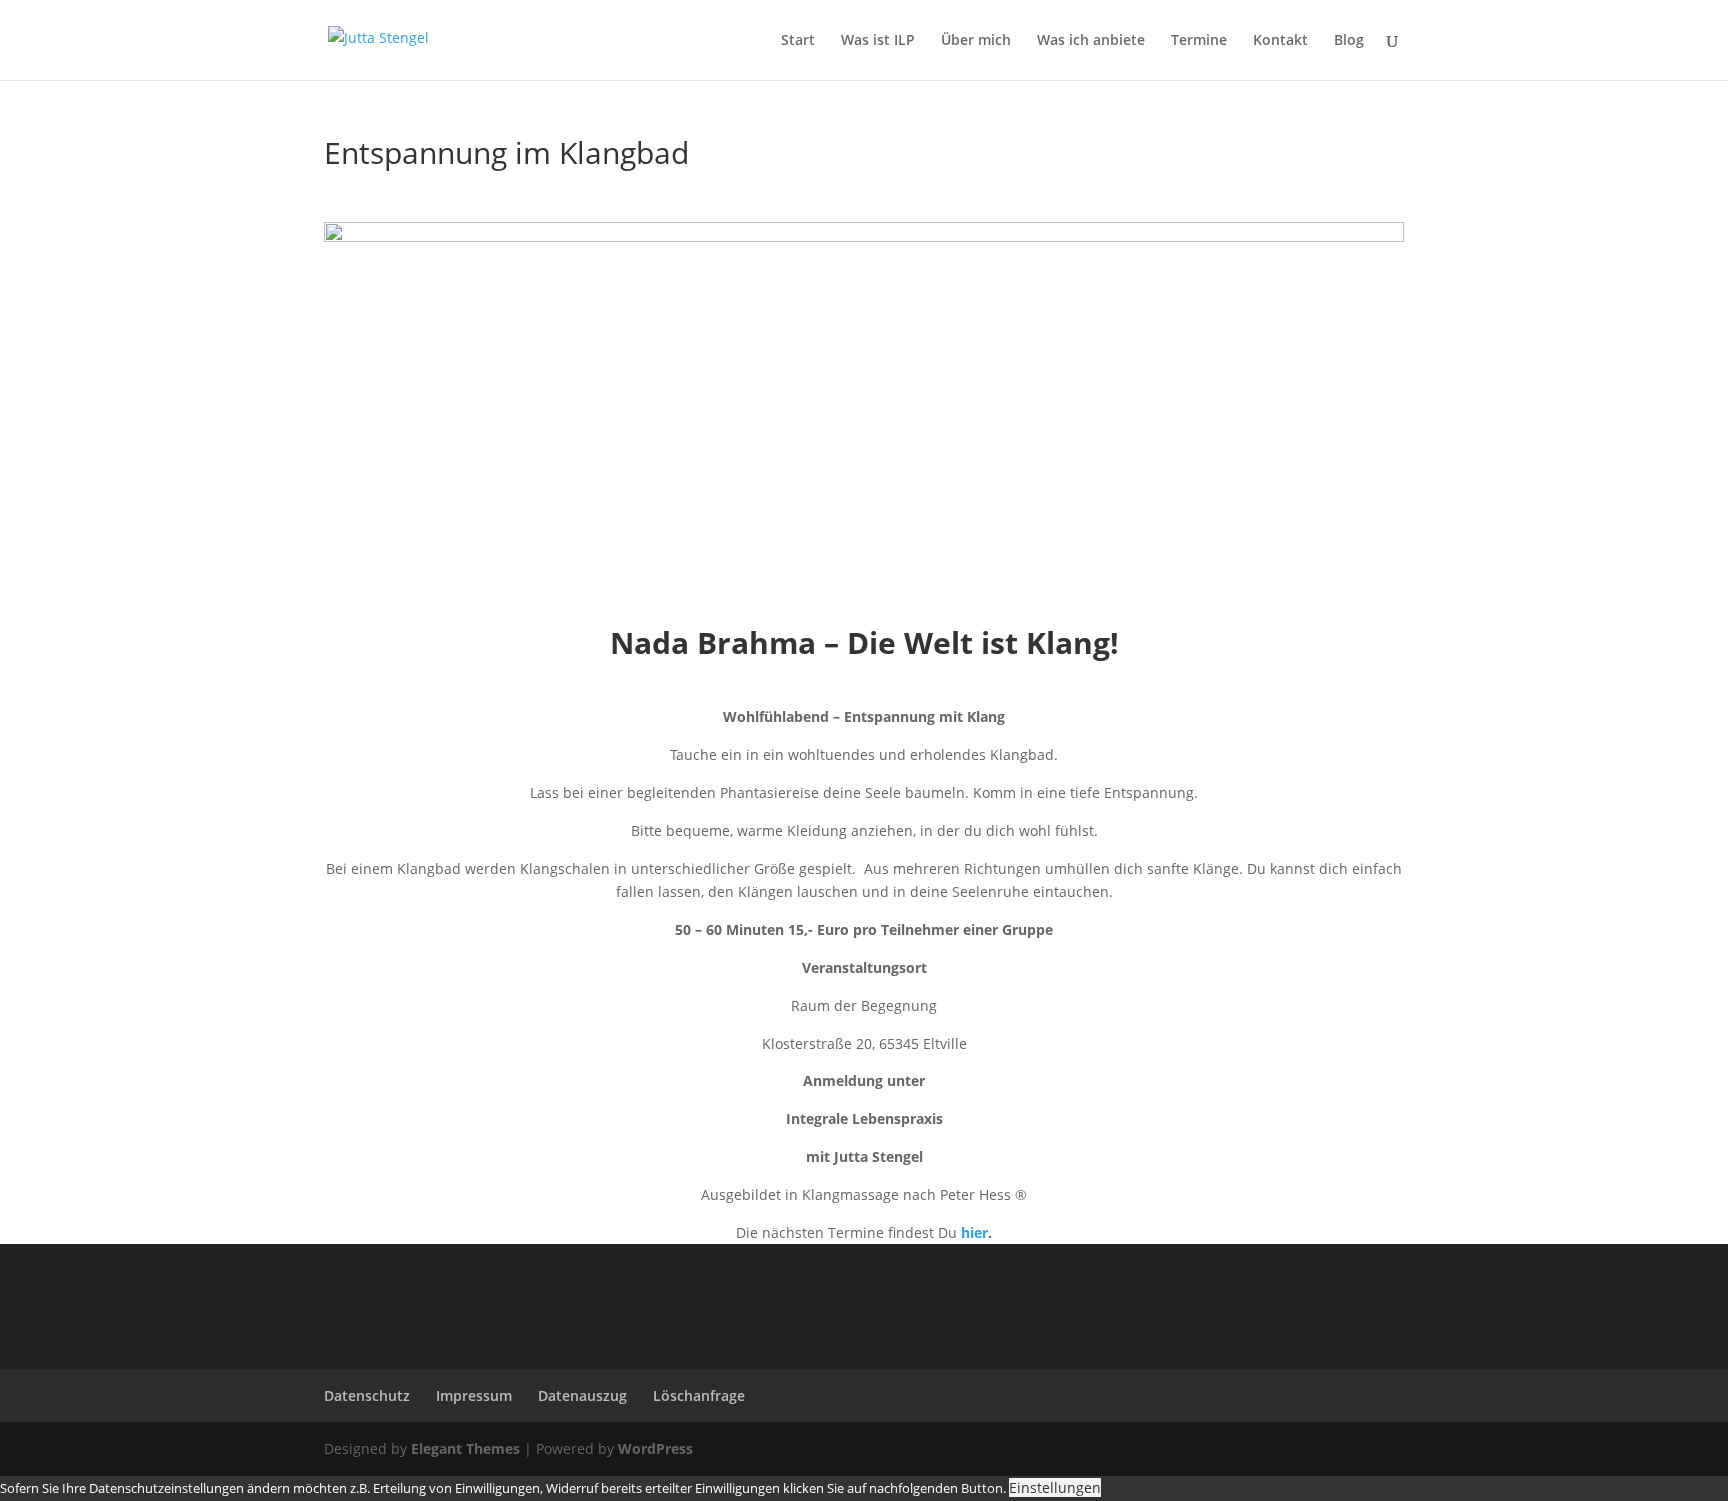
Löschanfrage (699, 1395)
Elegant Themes (465, 1448)
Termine (1199, 41)
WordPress (655, 1448)
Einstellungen (1055, 1487)
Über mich (976, 41)
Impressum (474, 1395)
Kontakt (1280, 41)
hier (974, 1232)
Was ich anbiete (1091, 41)
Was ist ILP (878, 41)
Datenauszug (582, 1395)
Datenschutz (367, 1395)
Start (798, 41)
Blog (1349, 41)
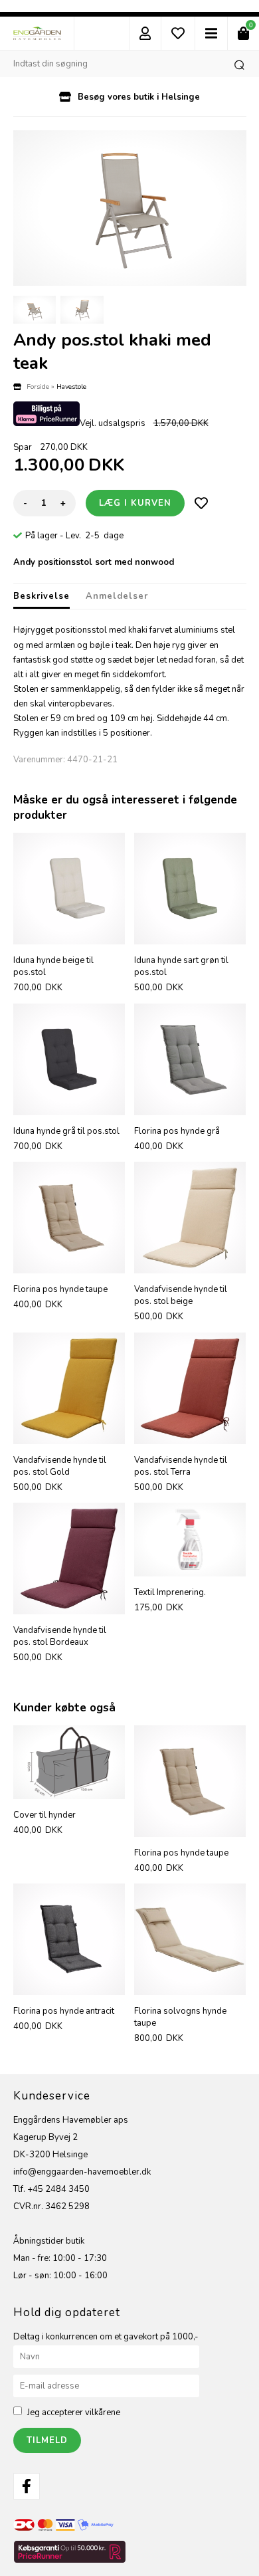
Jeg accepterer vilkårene (73, 2412)
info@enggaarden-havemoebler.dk (82, 2172)
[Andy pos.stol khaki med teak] (129, 208)
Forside (38, 386)
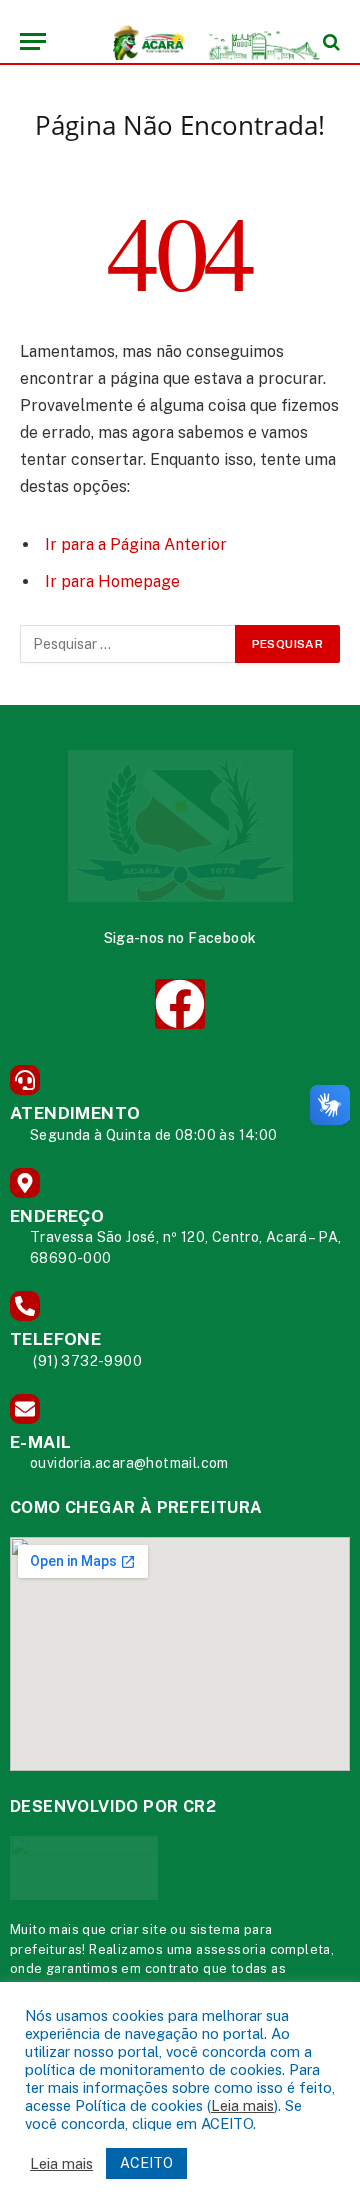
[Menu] (33, 41)
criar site (138, 1929)
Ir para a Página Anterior (136, 544)
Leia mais (242, 2105)
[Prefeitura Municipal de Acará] (190, 41)
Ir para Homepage (112, 581)
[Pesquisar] (329, 41)
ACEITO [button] (146, 2163)
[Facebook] (180, 1004)
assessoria (231, 1949)
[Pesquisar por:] (128, 644)
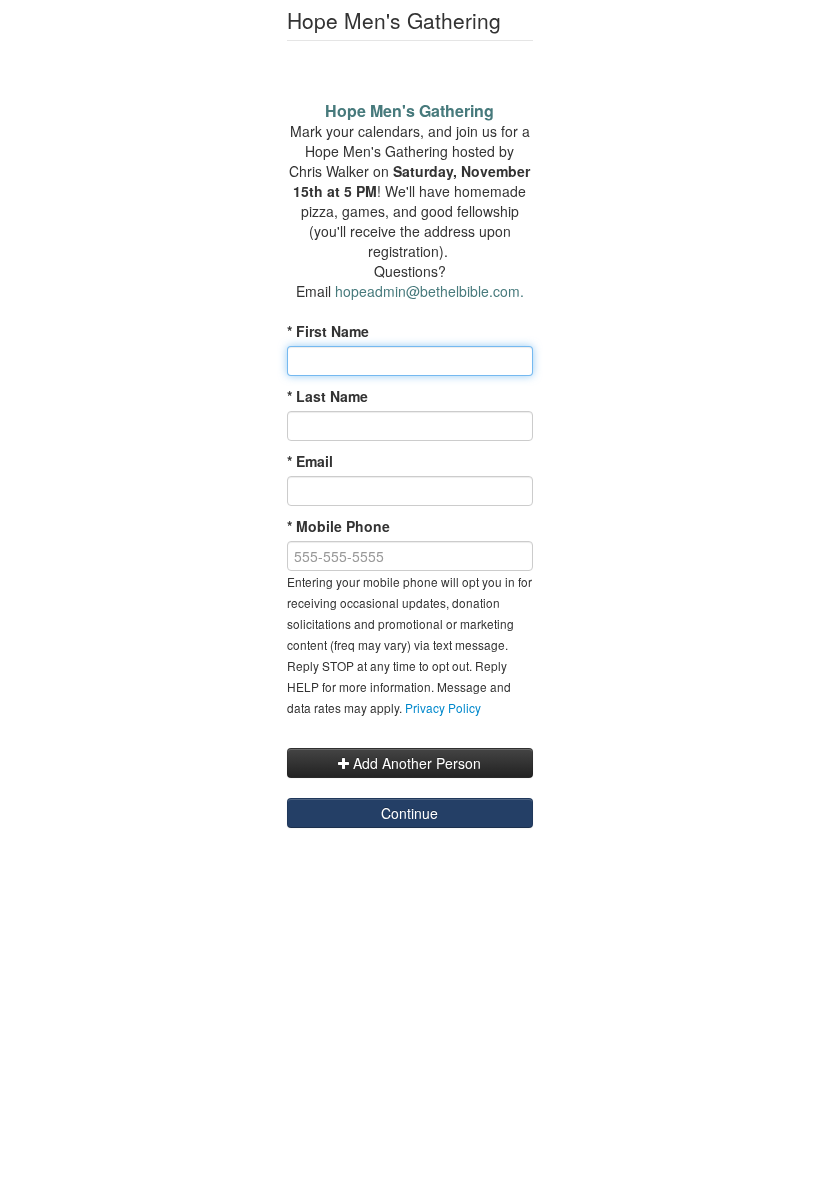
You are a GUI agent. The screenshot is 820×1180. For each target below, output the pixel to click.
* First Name (328, 331)
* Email (310, 461)
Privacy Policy (443, 707)
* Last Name (327, 396)
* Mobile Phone (338, 526)
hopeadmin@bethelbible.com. (429, 291)
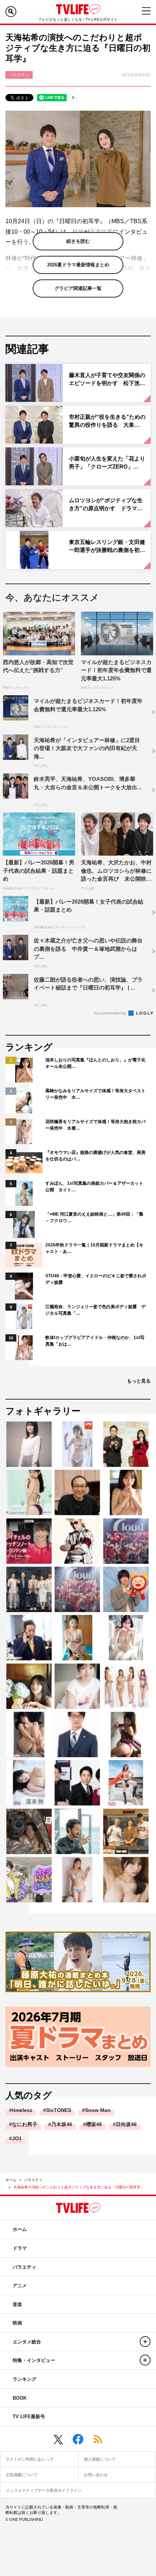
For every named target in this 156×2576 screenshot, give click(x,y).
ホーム (10, 2180)
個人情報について (100, 2459)
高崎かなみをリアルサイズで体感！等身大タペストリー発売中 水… (95, 1094)
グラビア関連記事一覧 (78, 288)
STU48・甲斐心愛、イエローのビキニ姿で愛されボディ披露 (95, 1279)
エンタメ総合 (27, 2341)
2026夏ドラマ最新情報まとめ (78, 264)
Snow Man (98, 2110)
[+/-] (145, 2341)
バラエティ (33, 2180)
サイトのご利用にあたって (30, 2459)
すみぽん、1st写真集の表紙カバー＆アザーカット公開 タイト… (94, 1186)
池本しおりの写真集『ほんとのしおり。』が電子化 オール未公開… (96, 1063)
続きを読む (78, 241)
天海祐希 (101, 232)
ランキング (24, 2379)
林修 (78, 232)
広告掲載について (22, 2475)
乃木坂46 (61, 2124)
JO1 (17, 2138)
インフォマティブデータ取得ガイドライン (44, 2490)
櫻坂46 (94, 2124)
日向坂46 (126, 2124)
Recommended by (110, 1013)
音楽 (17, 2304)
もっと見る (139, 1381)
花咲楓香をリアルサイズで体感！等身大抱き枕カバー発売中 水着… (95, 1125)
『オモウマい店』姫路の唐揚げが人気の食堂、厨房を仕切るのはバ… (95, 1156)
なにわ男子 (24, 2124)
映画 (17, 2323)
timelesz (22, 2110)
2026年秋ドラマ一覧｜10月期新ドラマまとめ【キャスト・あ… (94, 1248)
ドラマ (20, 2248)
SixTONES (58, 2110)
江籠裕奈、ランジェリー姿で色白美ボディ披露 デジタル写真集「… (95, 1310)
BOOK (19, 2398)
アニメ (20, 2285)
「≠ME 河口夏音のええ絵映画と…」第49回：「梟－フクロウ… (94, 1217)
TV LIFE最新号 (29, 2416)
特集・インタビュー (34, 2360)
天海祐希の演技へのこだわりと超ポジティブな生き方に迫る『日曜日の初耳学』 (78, 2187)
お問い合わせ (96, 2475)
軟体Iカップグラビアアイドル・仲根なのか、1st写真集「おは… (94, 1341)
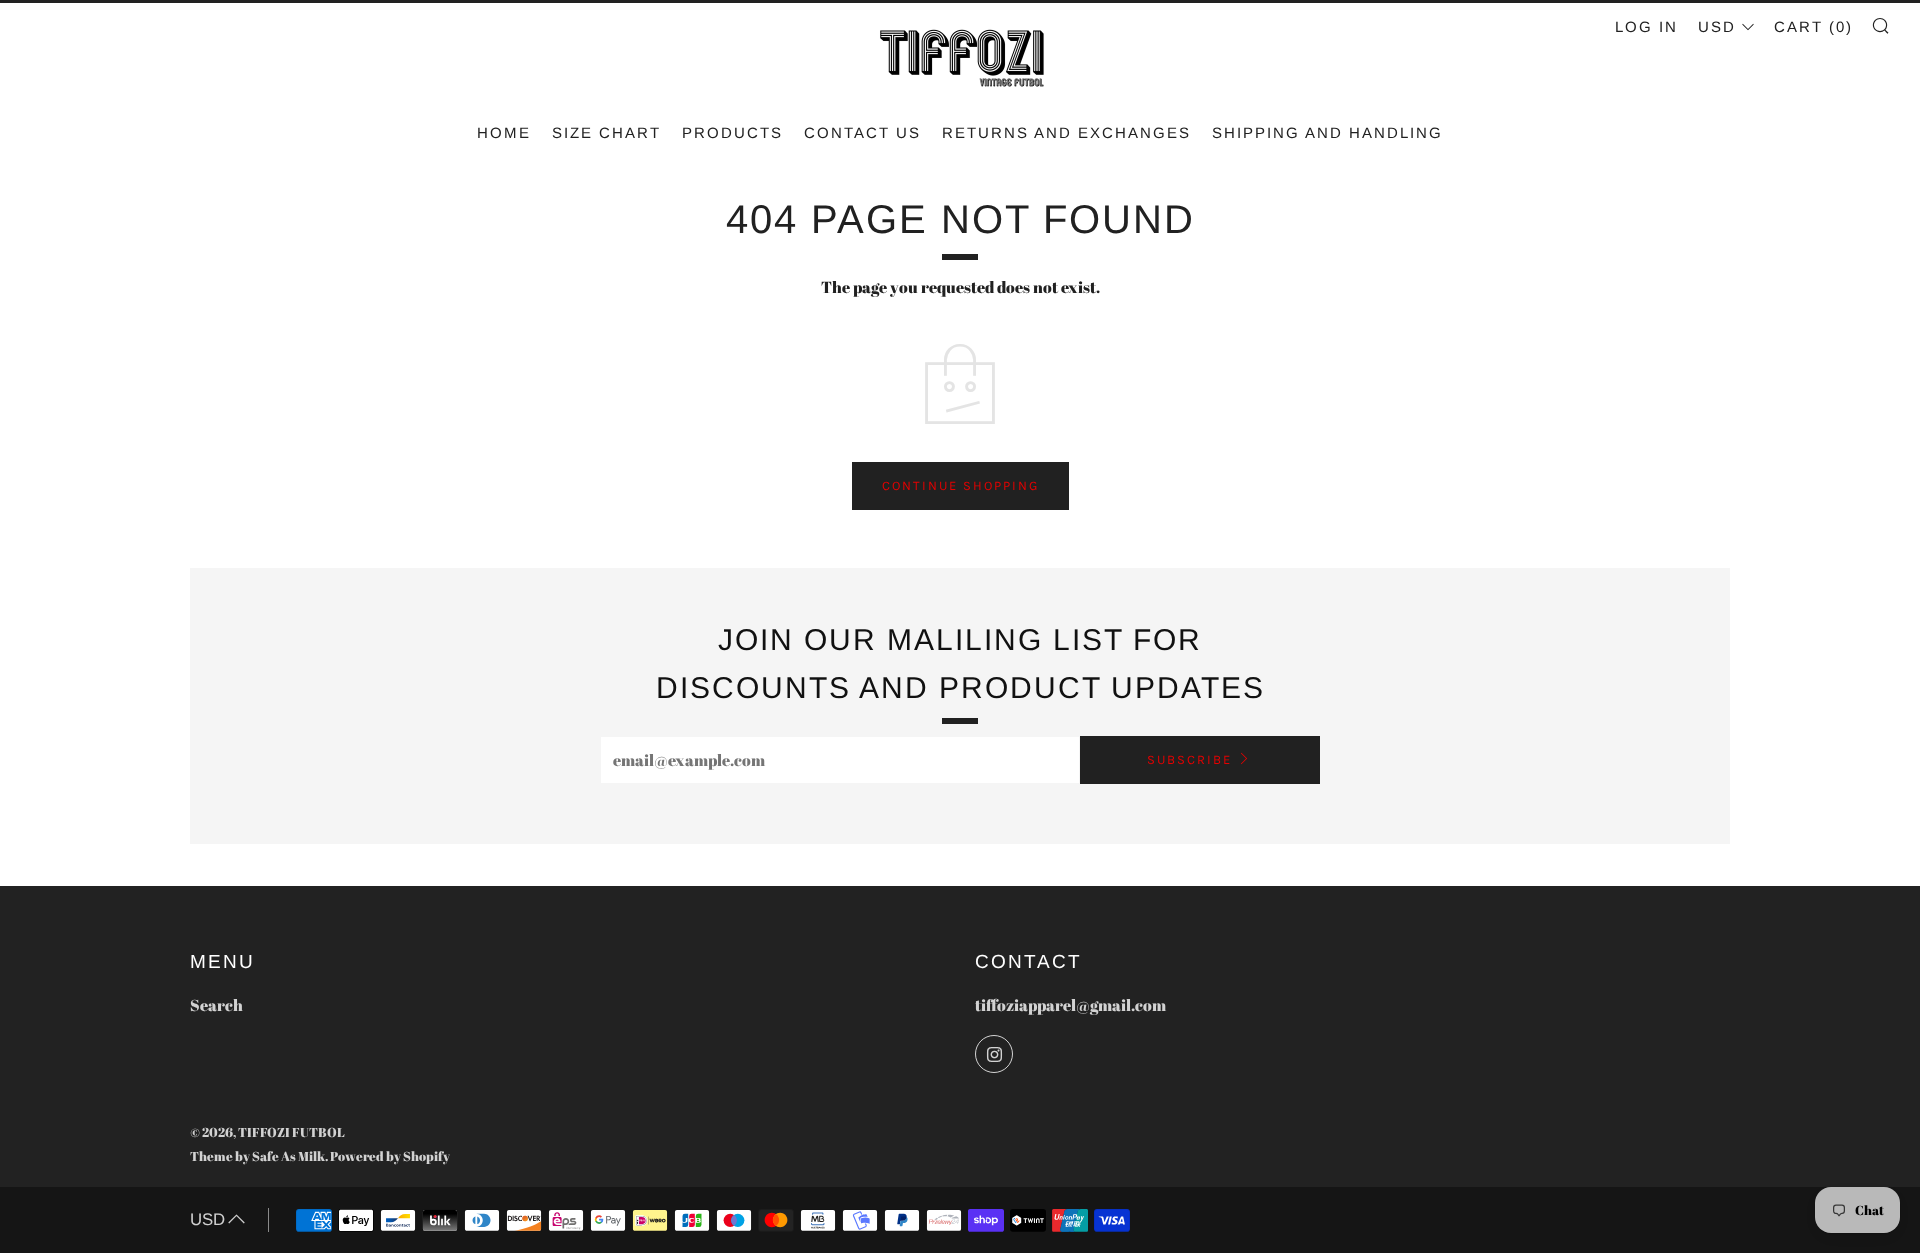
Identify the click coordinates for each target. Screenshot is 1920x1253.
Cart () (1813, 26)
○ ○ ○ ○ ○
--- What is expected ---
Word for word, restate the lines from the one containing "Phone (338, 526)" through the end of the entries. Do not include pictures.

--- Answer to this exercise ---
* Mobile Phone (338, 526)
hopeadmin@bethelbible.com. (429, 291)
For every named target in this 156×2576 screenshot, give click(x,y).
ホーム (10, 2180)
個人情報について (100, 2459)
高崎かなみをリアルサイズで体感！等身大タペストリー発売中 水… (95, 1094)
グラビア関連記事一覧 (78, 288)
STU48・甲斐心愛、イエローのビキニ姿で愛されボディ披露 (95, 1279)
エンタメ総合 (27, 2341)
2026夏ドラマ最新情報まとめ (78, 264)
Snow Man (98, 2110)
[+/-] (145, 2341)
バラエティ (33, 2180)
サイトのご利用にあたって (30, 2459)
すみぽん、1st写真集の表紙カバー＆アザーカット公開 タイト… (94, 1186)
池本しおりの写真集『ほんとのしおり。』が電子化 オール未公開… (96, 1063)
続きを読む (78, 241)
天海祐希 (101, 232)
ランキング (24, 2379)
林修 (78, 232)
広告掲載について (22, 2475)
乃木坂46 (61, 2124)
JO1 (17, 2138)
インフォマティブデータ取得ガイドライン (44, 2490)
櫻坂46 (94, 2124)
日向坂46 (126, 2124)
Recommended by (110, 1013)
音楽 (17, 2304)
もっと見る (139, 1381)
花咲楓香をリアルサイズで体感！等身大抱き枕カバー発売中 水着… (95, 1125)
『オモウマい店』姫路の唐揚げが人気の食堂、厨房を仕切るのはバ… (95, 1156)
なにわ男子 (24, 2124)
映画 (17, 2323)
timelesz (22, 2110)
2026年秋ドラマ一覧｜10月期新ドラマまとめ【キャスト・あ… (94, 1248)
ドラマ (20, 2248)
SixTONES (58, 2110)
江籠裕奈、ランジェリー姿で色白美ボディ披露 デジタル写真集「… (95, 1310)
BOOK (19, 2398)
アニメ (20, 2285)
「≠ME 河口夏音のええ絵映画と…」第49回：「梟－フクロウ… (94, 1217)
TV LIFE最新号 (29, 2416)
特集・インタビュー (34, 2360)
天海祐希の演技へのこだわりと超ポジティブな生き方に迫る『日曜日の初耳学』 (78, 2187)
お問い合わせ (96, 2475)
軟体Iカップグラビアアイドル・仲根なのか、1st写真集「おは… (94, 1341)
Identify the click coordinates for each target. Screenshot is 1920x1253.
Cart () (1813, 26)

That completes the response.